1. LF Eric Young Jr.
2. 2B Daniel Murphy
3. 3B David Wright
4. RF Curtis Granderson
5. CF Chris Young
6. 1B Ike Davis
7. C Travis d'Arnaud
8. SS Ruben Tejada
Barring injury, the only thing that could change in the lineup would be Lagares making the starting eight over Eric Young. That would shift Chris Young to right field and Granderson to left, and would leave the Mets without a clear leadoff man. Murphy might be next in line to fill that role, but the Mets love the dimension that Eric Young's speed gives them. The Mets gave Granderson a four-year, $60 million deal this winter and gave Young a one-year, $7.25 million contract to add some thump to their lineup. Both are coming off down years, but Granderson has multiple 40-homer seasons on his resume and Young has a 30-homer campaign. The Mets are also hoping for bounce-back years from Davis and Tejada, as well as a breakout from d'Arnaud, who struggled in his big league debut late last year. Wright and Murphy have been steady performers in the past for the Mets, who need both to stay healthy.
TOP ROOKIES: Syndergaard became the Mets' top overall prospect after a strong year split between Class A St. Lucie and Double-A Binghamton (9-4, 3.06 ERA combined). The Mets will keep him in the minors until at least June, when they hope he can join the rotation. Other top arms include RHPs Montero (12-7, 2.78 split between Binghamton and Triple-A Las Vegas) and deGrom (7-7, 4.51 at St. Lucie, Binghamton and Las Vegas), both of whom will compete for the fifth starter's job in spring training. OF Matt den Dekker and OF Cesar Puello could challenge for playing time by the end of the year, but are not likely to make the team out of spring training.
--1B Ike Davis (sore right foot) was wearing a walking boot March 10, but he expected to play in games by the end of that week.
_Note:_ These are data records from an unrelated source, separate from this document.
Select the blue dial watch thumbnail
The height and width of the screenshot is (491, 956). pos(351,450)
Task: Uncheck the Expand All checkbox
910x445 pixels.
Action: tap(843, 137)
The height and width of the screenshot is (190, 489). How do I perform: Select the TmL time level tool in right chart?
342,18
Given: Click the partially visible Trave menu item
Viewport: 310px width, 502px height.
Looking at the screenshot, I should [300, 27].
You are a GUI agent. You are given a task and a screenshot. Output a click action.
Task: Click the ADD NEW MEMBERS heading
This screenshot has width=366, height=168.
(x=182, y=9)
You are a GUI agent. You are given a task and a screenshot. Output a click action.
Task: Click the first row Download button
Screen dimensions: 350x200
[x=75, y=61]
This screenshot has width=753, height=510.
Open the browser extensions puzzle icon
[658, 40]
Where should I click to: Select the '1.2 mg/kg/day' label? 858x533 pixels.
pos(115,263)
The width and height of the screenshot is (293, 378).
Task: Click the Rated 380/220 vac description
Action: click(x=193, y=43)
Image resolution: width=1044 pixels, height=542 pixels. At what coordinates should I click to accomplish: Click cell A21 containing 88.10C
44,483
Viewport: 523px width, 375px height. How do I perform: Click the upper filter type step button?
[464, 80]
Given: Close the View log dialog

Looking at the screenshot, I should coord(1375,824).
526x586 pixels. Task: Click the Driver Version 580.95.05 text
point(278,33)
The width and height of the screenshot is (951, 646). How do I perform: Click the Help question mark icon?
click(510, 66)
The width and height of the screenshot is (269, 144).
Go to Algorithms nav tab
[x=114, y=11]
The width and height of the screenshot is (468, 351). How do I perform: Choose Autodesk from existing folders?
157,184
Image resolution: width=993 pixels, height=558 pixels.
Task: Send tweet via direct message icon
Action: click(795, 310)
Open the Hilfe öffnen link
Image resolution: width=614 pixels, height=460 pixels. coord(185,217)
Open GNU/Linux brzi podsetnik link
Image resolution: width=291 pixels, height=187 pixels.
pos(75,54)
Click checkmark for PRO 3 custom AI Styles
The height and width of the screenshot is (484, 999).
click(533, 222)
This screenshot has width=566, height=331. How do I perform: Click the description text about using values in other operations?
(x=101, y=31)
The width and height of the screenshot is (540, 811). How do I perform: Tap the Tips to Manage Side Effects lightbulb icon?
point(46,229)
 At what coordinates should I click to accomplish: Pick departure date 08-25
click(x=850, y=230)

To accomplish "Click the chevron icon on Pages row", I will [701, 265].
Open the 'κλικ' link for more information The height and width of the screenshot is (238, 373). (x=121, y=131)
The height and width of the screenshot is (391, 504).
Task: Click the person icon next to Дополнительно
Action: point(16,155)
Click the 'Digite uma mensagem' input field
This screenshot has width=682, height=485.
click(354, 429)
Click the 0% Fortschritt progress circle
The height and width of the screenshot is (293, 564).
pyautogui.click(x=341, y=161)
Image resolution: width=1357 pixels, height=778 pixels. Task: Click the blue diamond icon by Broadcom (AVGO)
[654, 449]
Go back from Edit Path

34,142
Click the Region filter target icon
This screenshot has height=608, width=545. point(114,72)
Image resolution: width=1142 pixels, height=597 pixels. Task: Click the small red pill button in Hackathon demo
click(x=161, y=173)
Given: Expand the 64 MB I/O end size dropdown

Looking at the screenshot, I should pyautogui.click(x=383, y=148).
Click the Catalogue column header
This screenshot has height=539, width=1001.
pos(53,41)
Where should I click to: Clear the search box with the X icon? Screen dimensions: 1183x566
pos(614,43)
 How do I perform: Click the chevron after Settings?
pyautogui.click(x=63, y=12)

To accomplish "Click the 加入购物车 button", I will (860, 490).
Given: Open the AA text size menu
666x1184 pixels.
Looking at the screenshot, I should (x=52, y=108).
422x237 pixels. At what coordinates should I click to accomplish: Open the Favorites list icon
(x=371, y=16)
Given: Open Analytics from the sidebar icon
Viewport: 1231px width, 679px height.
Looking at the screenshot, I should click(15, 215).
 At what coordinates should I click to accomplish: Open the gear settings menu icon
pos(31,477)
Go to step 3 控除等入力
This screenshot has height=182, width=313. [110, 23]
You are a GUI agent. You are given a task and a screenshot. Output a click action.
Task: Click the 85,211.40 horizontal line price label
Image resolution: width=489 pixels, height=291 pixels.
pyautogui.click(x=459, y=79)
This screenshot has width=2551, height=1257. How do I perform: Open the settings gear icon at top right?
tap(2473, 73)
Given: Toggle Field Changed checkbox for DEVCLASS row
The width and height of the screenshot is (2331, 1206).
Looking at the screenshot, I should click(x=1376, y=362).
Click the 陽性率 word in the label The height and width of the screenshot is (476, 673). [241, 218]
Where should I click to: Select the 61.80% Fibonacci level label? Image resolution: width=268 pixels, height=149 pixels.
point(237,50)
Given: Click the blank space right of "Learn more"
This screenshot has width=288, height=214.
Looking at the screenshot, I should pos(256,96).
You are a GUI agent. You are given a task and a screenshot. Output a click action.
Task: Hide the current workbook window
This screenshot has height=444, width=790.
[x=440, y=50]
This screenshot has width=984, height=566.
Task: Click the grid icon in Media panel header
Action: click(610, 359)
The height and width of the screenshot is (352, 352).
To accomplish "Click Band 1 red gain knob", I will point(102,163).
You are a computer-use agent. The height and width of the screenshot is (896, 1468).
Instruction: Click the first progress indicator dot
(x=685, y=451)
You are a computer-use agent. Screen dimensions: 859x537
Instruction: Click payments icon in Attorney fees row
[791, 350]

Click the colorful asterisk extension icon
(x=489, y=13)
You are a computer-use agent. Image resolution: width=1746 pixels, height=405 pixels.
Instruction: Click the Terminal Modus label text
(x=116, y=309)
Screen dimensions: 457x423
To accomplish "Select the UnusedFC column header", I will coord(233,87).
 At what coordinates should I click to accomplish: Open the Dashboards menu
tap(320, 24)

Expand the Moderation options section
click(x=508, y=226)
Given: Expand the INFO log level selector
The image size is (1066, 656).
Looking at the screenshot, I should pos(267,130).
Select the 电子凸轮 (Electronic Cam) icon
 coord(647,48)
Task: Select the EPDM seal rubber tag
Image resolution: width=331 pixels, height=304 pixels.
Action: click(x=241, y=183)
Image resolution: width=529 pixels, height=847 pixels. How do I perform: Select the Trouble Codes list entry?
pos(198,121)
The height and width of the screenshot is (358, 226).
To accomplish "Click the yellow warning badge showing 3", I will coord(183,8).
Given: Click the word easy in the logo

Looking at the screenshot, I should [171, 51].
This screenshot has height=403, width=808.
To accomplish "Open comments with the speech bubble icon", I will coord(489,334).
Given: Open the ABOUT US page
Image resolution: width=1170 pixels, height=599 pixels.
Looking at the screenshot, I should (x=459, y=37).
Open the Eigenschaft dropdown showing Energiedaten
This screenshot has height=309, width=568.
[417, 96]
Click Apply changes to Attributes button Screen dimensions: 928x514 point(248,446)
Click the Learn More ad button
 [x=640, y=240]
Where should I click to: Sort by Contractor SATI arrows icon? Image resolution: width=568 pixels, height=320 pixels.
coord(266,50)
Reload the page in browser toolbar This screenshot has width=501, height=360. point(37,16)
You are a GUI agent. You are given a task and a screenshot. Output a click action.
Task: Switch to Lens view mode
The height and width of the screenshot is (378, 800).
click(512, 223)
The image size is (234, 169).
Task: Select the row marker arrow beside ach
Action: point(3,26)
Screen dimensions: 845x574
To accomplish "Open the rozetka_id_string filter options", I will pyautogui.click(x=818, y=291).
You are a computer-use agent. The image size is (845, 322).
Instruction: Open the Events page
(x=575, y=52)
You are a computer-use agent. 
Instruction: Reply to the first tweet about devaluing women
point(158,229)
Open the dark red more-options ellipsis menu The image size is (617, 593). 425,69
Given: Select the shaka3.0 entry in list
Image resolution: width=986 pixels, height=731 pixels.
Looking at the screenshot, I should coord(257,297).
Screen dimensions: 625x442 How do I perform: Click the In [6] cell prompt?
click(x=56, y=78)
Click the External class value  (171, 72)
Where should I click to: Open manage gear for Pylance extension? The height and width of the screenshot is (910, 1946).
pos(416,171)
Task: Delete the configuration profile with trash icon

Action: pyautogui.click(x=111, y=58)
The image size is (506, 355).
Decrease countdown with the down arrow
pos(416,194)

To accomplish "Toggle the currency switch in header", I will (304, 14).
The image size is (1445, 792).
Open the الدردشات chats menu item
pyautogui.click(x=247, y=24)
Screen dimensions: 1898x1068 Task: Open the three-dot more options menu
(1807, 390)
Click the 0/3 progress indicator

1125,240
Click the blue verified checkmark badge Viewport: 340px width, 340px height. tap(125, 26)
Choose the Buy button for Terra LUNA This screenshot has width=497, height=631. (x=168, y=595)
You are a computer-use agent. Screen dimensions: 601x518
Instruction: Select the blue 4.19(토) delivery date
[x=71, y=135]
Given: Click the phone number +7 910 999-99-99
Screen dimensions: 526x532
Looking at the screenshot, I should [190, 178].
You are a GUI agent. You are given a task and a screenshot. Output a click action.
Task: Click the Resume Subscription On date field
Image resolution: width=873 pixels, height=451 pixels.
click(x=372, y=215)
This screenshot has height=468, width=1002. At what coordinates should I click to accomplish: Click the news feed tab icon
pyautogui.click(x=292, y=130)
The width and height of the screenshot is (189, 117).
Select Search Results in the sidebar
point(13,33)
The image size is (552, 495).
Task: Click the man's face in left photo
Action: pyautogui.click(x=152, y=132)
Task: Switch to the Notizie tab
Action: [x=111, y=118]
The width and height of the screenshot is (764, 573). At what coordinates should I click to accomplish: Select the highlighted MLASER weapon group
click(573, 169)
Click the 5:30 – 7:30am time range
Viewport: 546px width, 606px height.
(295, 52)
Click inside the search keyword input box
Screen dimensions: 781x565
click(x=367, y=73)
Davis complained of sore calves since the first week of March.
--1B Lucas Duda (mild left hamstring strain) could return as soon as March 13. Duda tentatively was scheduled to play in a minor league game March 12.
--RHP Matt Harvey (Tommy John surgery in October 2013) threw a baseball for the first time since surgery on Feb. 22, the four-month anniversary of his operation. He will continue to throw off flat ground three times per week this spring, with the goal of returning to the Mets by Opening Day 2015.
--RHP Jeremy Hefner (Tommy John surgery in August 2013) began throwing for the first time since the operation in mid-February. Hefner hopes to contribute to the Mets by late August or September.
--LHP Jon Niese (sore left shoulder) returned to Grapefruit League action when he made a March 11 start. He should be ready for the start of the season.